Each entry should be written out once more, exactly as given below.

== Given data ==
= = = =
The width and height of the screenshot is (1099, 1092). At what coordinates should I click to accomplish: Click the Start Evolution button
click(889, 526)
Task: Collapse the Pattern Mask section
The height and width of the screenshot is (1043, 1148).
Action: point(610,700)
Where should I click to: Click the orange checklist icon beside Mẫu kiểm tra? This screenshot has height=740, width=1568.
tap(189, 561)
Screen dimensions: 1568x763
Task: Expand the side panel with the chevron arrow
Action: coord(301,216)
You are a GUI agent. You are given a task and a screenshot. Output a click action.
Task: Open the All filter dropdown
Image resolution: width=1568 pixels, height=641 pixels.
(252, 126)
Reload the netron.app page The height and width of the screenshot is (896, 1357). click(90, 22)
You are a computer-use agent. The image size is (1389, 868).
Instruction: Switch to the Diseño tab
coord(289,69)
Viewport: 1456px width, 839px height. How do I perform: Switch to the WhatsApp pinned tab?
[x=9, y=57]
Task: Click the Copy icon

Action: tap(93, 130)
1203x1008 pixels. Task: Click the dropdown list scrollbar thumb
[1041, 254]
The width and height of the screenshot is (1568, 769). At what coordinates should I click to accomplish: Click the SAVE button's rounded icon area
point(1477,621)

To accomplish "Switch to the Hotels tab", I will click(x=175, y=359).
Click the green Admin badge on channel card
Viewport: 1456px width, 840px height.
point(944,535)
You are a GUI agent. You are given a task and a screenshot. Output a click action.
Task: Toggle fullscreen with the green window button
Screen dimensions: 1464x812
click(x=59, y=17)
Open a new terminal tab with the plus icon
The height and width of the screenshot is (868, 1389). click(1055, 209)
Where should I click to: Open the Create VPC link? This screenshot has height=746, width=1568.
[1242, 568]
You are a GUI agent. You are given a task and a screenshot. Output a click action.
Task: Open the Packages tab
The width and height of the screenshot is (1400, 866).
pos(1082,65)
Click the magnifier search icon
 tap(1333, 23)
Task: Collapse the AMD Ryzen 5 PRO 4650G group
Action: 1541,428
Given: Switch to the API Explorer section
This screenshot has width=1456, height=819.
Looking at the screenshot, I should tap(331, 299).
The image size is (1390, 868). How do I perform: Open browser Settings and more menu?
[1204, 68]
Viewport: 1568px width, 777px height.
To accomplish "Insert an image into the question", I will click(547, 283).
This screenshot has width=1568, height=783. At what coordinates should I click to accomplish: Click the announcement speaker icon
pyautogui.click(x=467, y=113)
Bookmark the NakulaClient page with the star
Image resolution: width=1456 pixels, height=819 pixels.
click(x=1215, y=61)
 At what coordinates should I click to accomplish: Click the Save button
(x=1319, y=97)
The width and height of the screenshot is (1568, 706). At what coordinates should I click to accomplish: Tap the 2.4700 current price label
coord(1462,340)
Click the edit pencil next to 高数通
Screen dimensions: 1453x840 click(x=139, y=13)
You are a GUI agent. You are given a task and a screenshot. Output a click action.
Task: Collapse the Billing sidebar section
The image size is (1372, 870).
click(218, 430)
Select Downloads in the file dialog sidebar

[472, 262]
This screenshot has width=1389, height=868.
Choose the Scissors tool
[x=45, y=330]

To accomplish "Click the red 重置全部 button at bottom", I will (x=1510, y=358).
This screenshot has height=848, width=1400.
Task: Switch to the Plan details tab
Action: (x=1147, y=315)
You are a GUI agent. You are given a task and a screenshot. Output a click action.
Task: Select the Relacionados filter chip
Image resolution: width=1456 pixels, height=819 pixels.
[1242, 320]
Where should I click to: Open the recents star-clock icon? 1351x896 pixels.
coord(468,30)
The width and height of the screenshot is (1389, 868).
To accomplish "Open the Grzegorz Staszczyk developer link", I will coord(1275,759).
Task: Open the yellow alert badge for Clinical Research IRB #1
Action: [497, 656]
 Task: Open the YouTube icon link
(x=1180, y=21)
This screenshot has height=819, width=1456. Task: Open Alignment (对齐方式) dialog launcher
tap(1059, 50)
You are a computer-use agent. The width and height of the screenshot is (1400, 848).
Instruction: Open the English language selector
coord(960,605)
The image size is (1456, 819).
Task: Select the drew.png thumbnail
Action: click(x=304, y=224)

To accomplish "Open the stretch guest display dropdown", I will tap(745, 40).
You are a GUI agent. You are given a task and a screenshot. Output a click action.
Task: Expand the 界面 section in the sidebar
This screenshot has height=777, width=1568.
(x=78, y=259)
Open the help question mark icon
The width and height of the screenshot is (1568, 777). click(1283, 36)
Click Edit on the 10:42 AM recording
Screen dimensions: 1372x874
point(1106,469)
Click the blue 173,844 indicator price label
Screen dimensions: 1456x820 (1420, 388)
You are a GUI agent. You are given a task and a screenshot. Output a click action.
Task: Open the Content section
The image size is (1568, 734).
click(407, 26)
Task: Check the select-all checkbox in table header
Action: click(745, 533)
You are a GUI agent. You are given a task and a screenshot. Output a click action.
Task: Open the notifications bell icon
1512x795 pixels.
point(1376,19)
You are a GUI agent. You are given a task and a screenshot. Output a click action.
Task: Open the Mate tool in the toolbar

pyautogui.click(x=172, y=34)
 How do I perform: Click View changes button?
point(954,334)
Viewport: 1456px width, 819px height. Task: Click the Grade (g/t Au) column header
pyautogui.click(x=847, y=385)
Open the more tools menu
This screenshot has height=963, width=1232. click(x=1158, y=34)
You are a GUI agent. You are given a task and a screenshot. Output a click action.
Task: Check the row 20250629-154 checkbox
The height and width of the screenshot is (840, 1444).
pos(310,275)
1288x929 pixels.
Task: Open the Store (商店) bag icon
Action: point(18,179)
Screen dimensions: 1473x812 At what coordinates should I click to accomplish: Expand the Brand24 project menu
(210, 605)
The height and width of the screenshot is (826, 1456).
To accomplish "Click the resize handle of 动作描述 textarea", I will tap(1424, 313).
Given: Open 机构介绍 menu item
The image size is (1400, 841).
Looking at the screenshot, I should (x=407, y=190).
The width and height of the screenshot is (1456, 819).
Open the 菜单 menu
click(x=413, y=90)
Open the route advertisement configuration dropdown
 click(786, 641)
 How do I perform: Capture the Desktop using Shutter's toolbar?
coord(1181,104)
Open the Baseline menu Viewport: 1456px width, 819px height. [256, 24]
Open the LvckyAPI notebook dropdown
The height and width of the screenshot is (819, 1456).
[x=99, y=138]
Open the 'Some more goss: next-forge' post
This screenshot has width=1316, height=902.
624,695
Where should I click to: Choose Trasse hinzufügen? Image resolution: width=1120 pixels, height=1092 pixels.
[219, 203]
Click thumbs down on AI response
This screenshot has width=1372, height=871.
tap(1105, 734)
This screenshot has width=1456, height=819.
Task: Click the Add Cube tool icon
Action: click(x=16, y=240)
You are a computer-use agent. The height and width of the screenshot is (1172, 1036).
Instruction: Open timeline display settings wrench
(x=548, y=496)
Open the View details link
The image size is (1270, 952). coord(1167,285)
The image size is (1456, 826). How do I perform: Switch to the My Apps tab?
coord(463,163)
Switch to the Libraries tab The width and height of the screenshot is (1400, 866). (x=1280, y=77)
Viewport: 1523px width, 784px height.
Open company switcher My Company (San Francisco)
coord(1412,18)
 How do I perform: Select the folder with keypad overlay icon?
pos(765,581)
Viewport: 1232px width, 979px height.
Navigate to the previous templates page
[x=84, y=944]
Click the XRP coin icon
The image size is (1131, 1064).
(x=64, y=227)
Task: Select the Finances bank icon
= = = =
== Written response ==
The width and height of the screenshot is (1099, 1092). At what coordinates should I click to accomplish: Click the Start Evolution button
click(889, 526)
Task: Collapse the Pattern Mask section
The height and width of the screenshot is (1043, 1148).
Action: point(610,700)
Where should I click to: Click the orange checklist icon beside Mẫu kiểm tra? This screenshot has height=740, width=1568.
tap(189, 561)
Screen dimensions: 1568x763
Task: Expand the side panel with the chevron arrow
Action: coord(301,216)
You are a GUI agent. You are given a task and a screenshot. Output a click action.
Task: Open the All filter dropdown
Image resolution: width=1568 pixels, height=641 pixels.
(252, 126)
Reload the netron.app page The height and width of the screenshot is (896, 1357). click(90, 22)
You are a computer-use agent. The image size is (1389, 868).
Instruction: Switch to the Diseño tab
coord(289,69)
Viewport: 1456px width, 839px height. How do I perform: Switch to the WhatsApp pinned tab?
[x=9, y=57]
Task: Click the Copy icon

Action: tap(93, 130)
1203x1008 pixels. Task: Click the dropdown list scrollbar thumb
[1041, 254]
The width and height of the screenshot is (1568, 769). At what coordinates should I click to accomplish: Click the SAVE button's rounded icon area
point(1477,621)

To accomplish "Switch to the Hotels tab", I will click(x=175, y=359).
Click the green Admin badge on channel card
Viewport: 1456px width, 840px height.
point(944,535)
You are a GUI agent. You are given a task and a screenshot. Output a click action.
Task: Toggle fullscreen with the green window button
Screen dimensions: 1464x812
click(x=59, y=17)
Open a new terminal tab with the plus icon
The height and width of the screenshot is (868, 1389). click(1055, 209)
Where should I click to: Open the Create VPC link? This screenshot has height=746, width=1568.
[1242, 568]
You are a GUI agent. You are given a task and a screenshot. Output a click action.
Task: Open the Packages tab
The width and height of the screenshot is (1400, 866).
pos(1082,65)
Click the magnifier search icon
 tap(1333, 23)
Task: Collapse the AMD Ryzen 5 PRO 4650G group
Action: 1541,428
Given: Switch to the API Explorer section
This screenshot has width=1456, height=819.
Looking at the screenshot, I should tap(331, 299).
The image size is (1390, 868). How do I perform: Open browser Settings and more menu?
[1204, 68]
Viewport: 1568px width, 777px height.
To accomplish "Insert an image into the question", I will click(547, 283).
This screenshot has width=1568, height=783. At what coordinates should I click to accomplish: Click the announcement speaker icon
pyautogui.click(x=467, y=113)
Bookmark the NakulaClient page with the star
Image resolution: width=1456 pixels, height=819 pixels.
click(x=1215, y=61)
 At what coordinates should I click to accomplish: Click the Save button
(x=1319, y=97)
The width and height of the screenshot is (1568, 706). At what coordinates should I click to accomplish: Tap the 2.4700 current price label
coord(1462,340)
Click the edit pencil next to 高数通
Screen dimensions: 1453x840 click(x=139, y=13)
You are a GUI agent. You are given a task and a screenshot. Output a click action.
Task: Collapse the Billing sidebar section
The image size is (1372, 870).
click(218, 430)
Select Downloads in the file dialog sidebar

[472, 262]
This screenshot has width=1389, height=868.
Choose the Scissors tool
[x=45, y=330]

To accomplish "Click the red 重置全部 button at bottom", I will (x=1510, y=358).
This screenshot has height=848, width=1400.
Task: Switch to the Plan details tab
Action: (x=1147, y=315)
You are a GUI agent. You are given a task and a screenshot. Output a click action.
Task: Select the Relacionados filter chip
Image resolution: width=1456 pixels, height=819 pixels.
[1242, 320]
Where should I click to: Open the recents star-clock icon? 1351x896 pixels.
coord(468,30)
The width and height of the screenshot is (1389, 868).
To accomplish "Open the Grzegorz Staszczyk developer link", I will coord(1275,759).
Task: Open the yellow alert badge for Clinical Research IRB #1
Action: [497, 656]
 Task: Open the YouTube icon link
(x=1180, y=21)
This screenshot has height=819, width=1456. Task: Open Alignment (对齐方式) dialog launcher
tap(1059, 50)
You are a computer-use agent. The width and height of the screenshot is (1400, 848).
Instruction: Open the English language selector
coord(960,605)
The image size is (1456, 819).
Task: Select the drew.png thumbnail
Action: click(x=304, y=224)

To accomplish "Open the stretch guest display dropdown", I will tap(745, 40).
You are a GUI agent. You are given a task and a screenshot. Output a click action.
Task: Expand the 界面 section in the sidebar
This screenshot has height=777, width=1568.
(x=78, y=259)
Open the help question mark icon
The width and height of the screenshot is (1568, 777). click(1283, 36)
Click Edit on the 10:42 AM recording
Screen dimensions: 1372x874
point(1106,469)
Click the blue 173,844 indicator price label
Screen dimensions: 1456x820 (1420, 388)
You are a GUI agent. You are given a task and a screenshot. Output a click action.
Task: Open the Content section
The image size is (1568, 734).
click(407, 26)
Task: Check the select-all checkbox in table header
Action: click(745, 533)
You are a GUI agent. You are given a task and a screenshot. Output a click action.
Task: Open the notifications bell icon
1512x795 pixels.
point(1376,19)
You are a GUI agent. You are given a task and a screenshot. Output a click action.
Task: Open the Mate tool in the toolbar

pyautogui.click(x=172, y=34)
 How do I perform: Click View changes button?
point(954,334)
Viewport: 1456px width, 819px height. Task: Click the Grade (g/t Au) column header
pyautogui.click(x=847, y=385)
Open the more tools menu
This screenshot has height=963, width=1232. click(x=1158, y=34)
You are a GUI agent. You are given a task and a screenshot. Output a click action.
Task: Check the row 20250629-154 checkbox
The height and width of the screenshot is (840, 1444).
pos(310,275)
1288x929 pixels.
Task: Open the Store (商店) bag icon
Action: point(18,179)
Screen dimensions: 1473x812 At what coordinates should I click to accomplish: Expand the Brand24 project menu
(210, 605)
The height and width of the screenshot is (826, 1456).
To accomplish "Click the resize handle of 动作描述 textarea", I will tap(1424, 313).
Given: Open 机构介绍 menu item
The image size is (1400, 841).
Looking at the screenshot, I should (x=407, y=190).
The width and height of the screenshot is (1456, 819).
Open the 菜单 menu
click(x=413, y=90)
Open the route advertisement configuration dropdown
 click(786, 641)
 How do I perform: Capture the Desktop using Shutter's toolbar?
coord(1181,104)
Open the Baseline menu Viewport: 1456px width, 819px height. [256, 24]
Open the LvckyAPI notebook dropdown
The height and width of the screenshot is (819, 1456).
[x=99, y=138]
Open the 'Some more goss: next-forge' post
This screenshot has width=1316, height=902.
624,695
Where should I click to: Choose Trasse hinzufügen? Image resolution: width=1120 pixels, height=1092 pixels.
[219, 203]
Click thumbs down on AI response
This screenshot has width=1372, height=871.
tap(1105, 734)
This screenshot has width=1456, height=819.
Task: Click the Add Cube tool icon
Action: click(x=16, y=240)
You are a computer-use agent. The height and width of the screenshot is (1172, 1036).
Instruction: Open timeline display settings wrench
(x=548, y=496)
Open the View details link
The image size is (1270, 952). coord(1167,285)
The image size is (1456, 826). How do I perform: Switch to the My Apps tab?
coord(463,163)
Switch to the Libraries tab The width and height of the screenshot is (1400, 866). (x=1280, y=77)
Viewport: 1523px width, 784px height.
Open company switcher My Company (San Francisco)
coord(1412,18)
 How do I perform: Select the folder with keypad overlay icon?
pos(765,581)
Viewport: 1232px width, 979px height.
Navigate to the previous templates page
[x=84, y=944]
Click the XRP coin icon
The image size is (1131, 1064).
(x=64, y=227)
Task: Select the Finances bank icon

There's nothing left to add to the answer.